• **Instructions to follow**
The answer must consist of every line from the entries that holds the word "agent".

• **Saved entries**
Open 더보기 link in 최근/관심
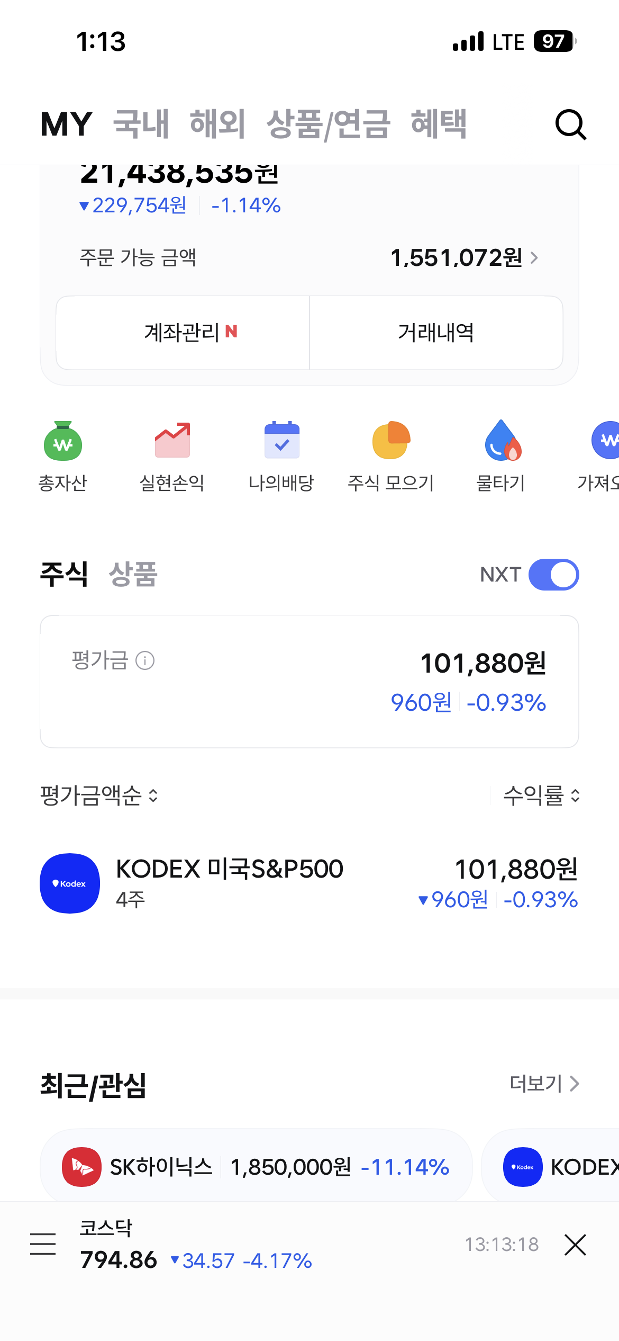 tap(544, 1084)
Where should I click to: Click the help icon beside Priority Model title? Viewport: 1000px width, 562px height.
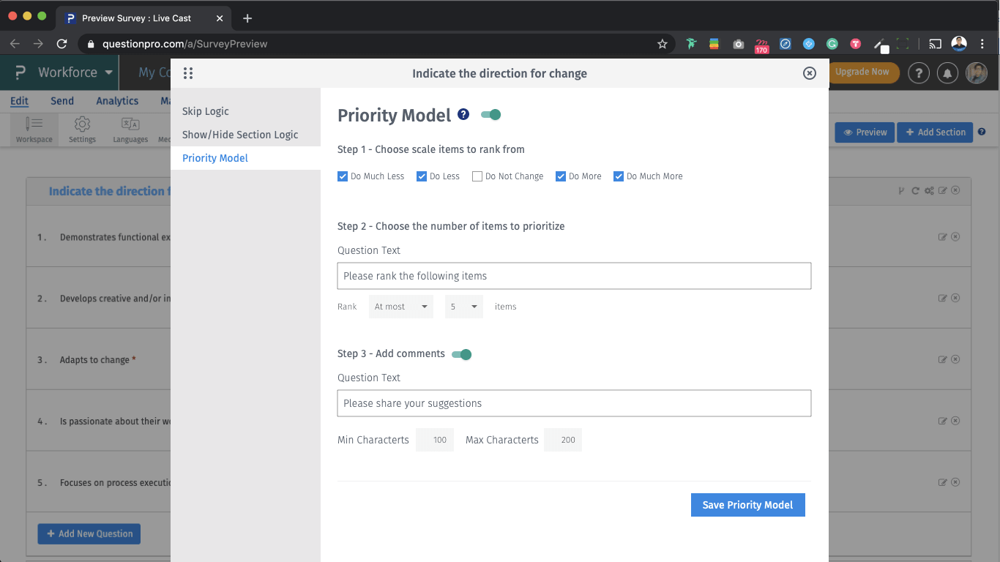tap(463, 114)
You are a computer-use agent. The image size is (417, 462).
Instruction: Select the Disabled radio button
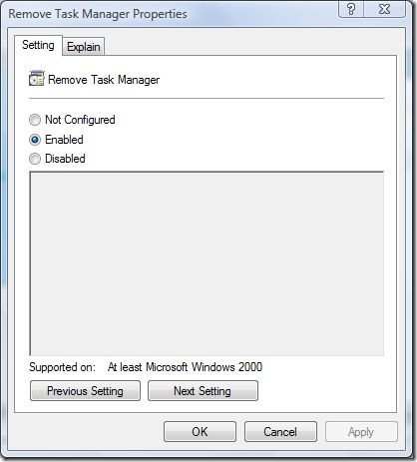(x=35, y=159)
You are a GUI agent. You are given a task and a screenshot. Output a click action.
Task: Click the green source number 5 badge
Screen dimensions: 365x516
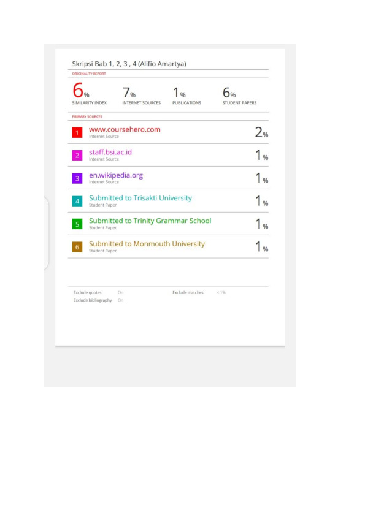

• **Written solution**
You are a computer-use agent. The image size is (417, 462).
You are a GUI agent. You are given a task and a screenshot. Output a click action.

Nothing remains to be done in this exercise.